Seriously concussed athletes like Craig simply don’t have the mental capacity after their injury to handle their normal academic load.

“You can look at a board and see two plus two. Well, any normal person can look at it and say, ‘Two plus two is four,’” Craig said. “I sat there, looked at it, thought for a second and said, ‘Oh, it’s four.’ That quick-trigger is not there.”

OSU’s concussion management procedure also includes a rule that any concussed student-athlete must be given an overnight contact to monitor the injured athlete over the next 24 hours. Often a roommate, friend or significant other, the overnight contact is given an instruction form that includes warning signs that the athlete might need immediate medical attention.

For the most serious of concussions, an overnight contact can be instrumental. Decoud, for instance, had trouble just getting back to his apartment after his concussion without the help of teammate Devin Chappell.

“I remember walking him home, him leaning on me and I’m carrying him on my shoulder,” Chappell said in an interview with the Barometer last fall.

Decoud recognized the importance the overnight contact had carried for him.

“Thank God for Devin Chappell,” Decoud added. “He had me. If he hadn’t helped me, I don’t know if I would be still here. That concussion was bad for me. I still think about that.”

The final step of concussion management, and perhaps the most difficult, is discussing the possibility of medical retirement. When Craig was deciding in 2014 between retiring and trying to come back, he knew his long-term health was on the line.

“I was taking a huge chance if I decided to play again, so that was the main focus,” he said. “I made a decision at the age of 20 to no longer play, which was a really mature decision of mine that you don’t see kids at that age making. I’ll tell you this, there’s a lot of kids on that team that never should have been playing. But they had to because that’s all they had.”

Craig touches on a point that coaches and doctors alike have to deal with. It’s one thing to inform a student-athlete of all the risks of continuing to play a collegiate sport after they’ve received a concussion. But if that student-athlete doesn’t feel they’ve got anything to go to if they retire, what then?

“It’s a discussion we have over multiple visits over a period of time,” Aukerman says about breaching the topic of retirement. “It’s not something we say all of a sudden, ‘Okay, you’re done.’ Because there’s no question there’s a psychological component to not playing a sport that you’ve played for a long time. How do you make that transition in a healthy way, especially if your identity was tied to that sport? So we have to be aware of that process of moving out of a sport that has been such a huge part of your life up to that point.”

Craig’s position coach, Tavita Thompson, was even more firm.
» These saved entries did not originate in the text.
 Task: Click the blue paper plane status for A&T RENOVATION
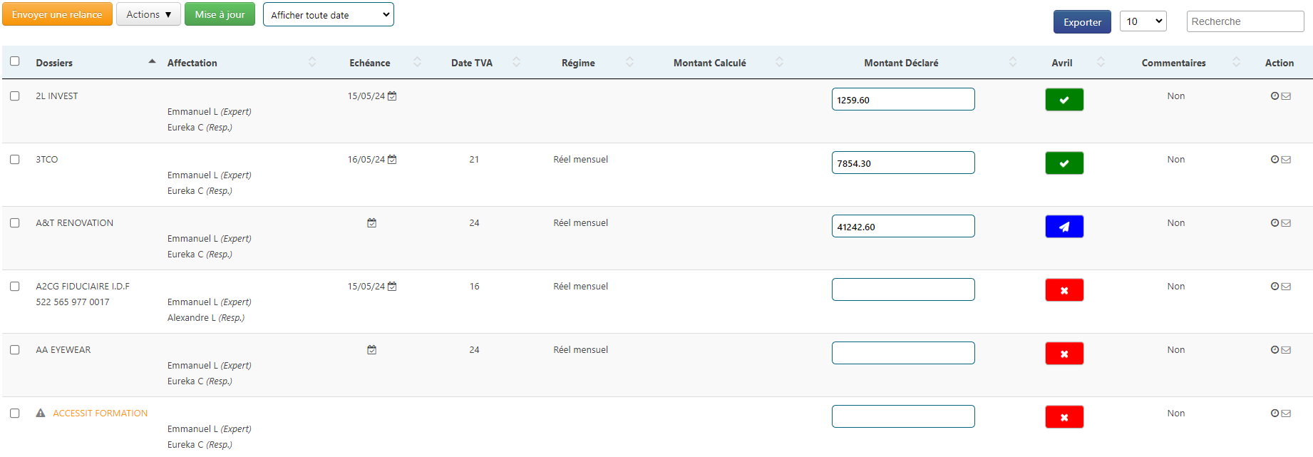[x=1064, y=227]
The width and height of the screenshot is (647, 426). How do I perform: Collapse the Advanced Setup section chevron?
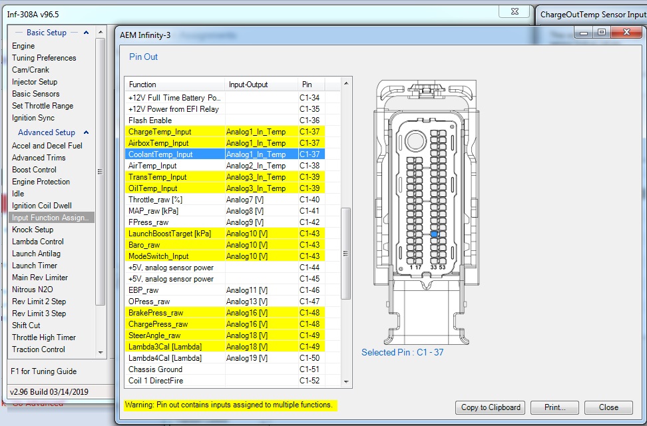coord(86,132)
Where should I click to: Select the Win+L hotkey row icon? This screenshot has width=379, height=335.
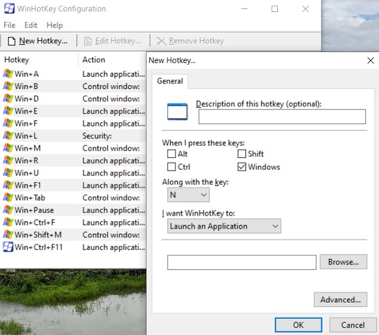pos(8,136)
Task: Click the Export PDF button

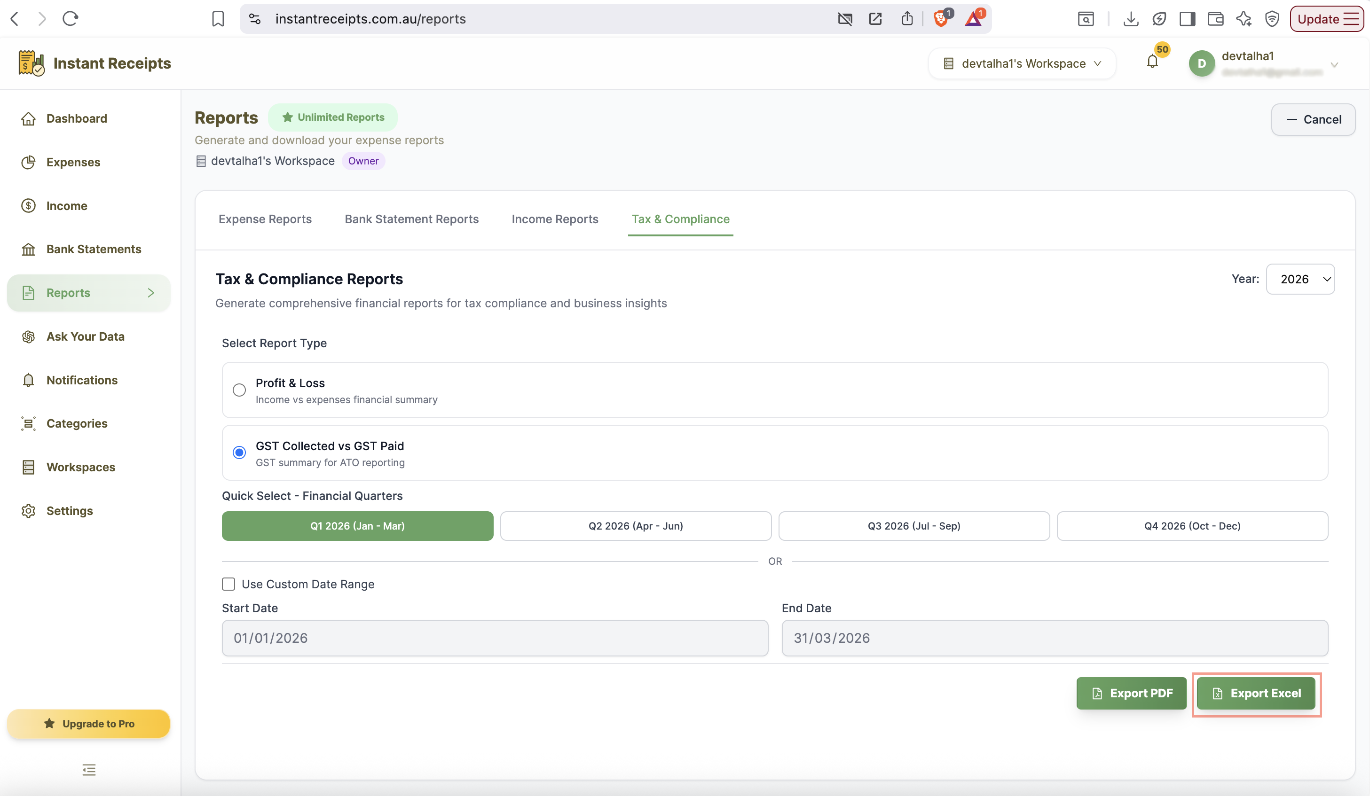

When talking with Craig, he was straight-forward: “If you were my child,” Thompson said, “I would not let you play football anymore, so I’m not going to play you even if you decide to play.”

To this day, Craig says his decision to retire three years ago was the right choice. Even while retiring as soon as he did, he still has some medical issues he deals with today like occasional slurring of words, sensitivity to light and diminishing eyesight, which Craig says has forced him to get glasses for the first time.

“With the amount of concussions I had and the severity of them, my new 100 percent is not what the old 100 percent was,” Craig said. “Now, 96 percent is my 100 percent.”

For those involved in OSU’s concussion protocol like Aukerman and Spatafora, helping student-athletes go through difficult decisions like Craig’s is their job. Most importantly, they say, their goal in helping student-athletes recover from brain injuries is about more than just getting them back to the field.

“The majority of our student-athletes are not going to become professional athletes,” Spatafora said. “We want them to have as rich of an experience as possible athletically, because for most of them, this is it. This is the peak of their athletic competition. But we want to protect them. Like all groups of students, they’re unique. They’re really at the peak of their game with respect to their athletic career. We want to protect them, put them in a position to succeed (athletically), but also succeed academically because that’s what they’re going to be doing the rest of their life.”